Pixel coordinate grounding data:

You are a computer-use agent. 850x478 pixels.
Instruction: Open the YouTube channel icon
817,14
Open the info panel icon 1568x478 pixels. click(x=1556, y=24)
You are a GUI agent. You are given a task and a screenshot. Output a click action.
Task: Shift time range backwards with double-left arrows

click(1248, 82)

...

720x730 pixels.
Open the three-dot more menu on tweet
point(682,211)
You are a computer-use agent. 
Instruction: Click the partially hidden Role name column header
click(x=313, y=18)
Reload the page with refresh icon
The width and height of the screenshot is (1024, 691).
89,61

▸ **To do**:
Your reply is to repeat, unchanged, the lines above running from the one with "You are a computer-use agent. 850x478 pixels." up to and including the one with "You are a GUI".

▸ **Solution for this exercise**:
You are a computer-use agent. 850x478 pixels.
Instruction: Open the YouTube channel icon
817,14
Open the info panel icon 1568x478 pixels. click(x=1556, y=24)
You are a GUI agent. You are given a task and a screenshot. Output a click action.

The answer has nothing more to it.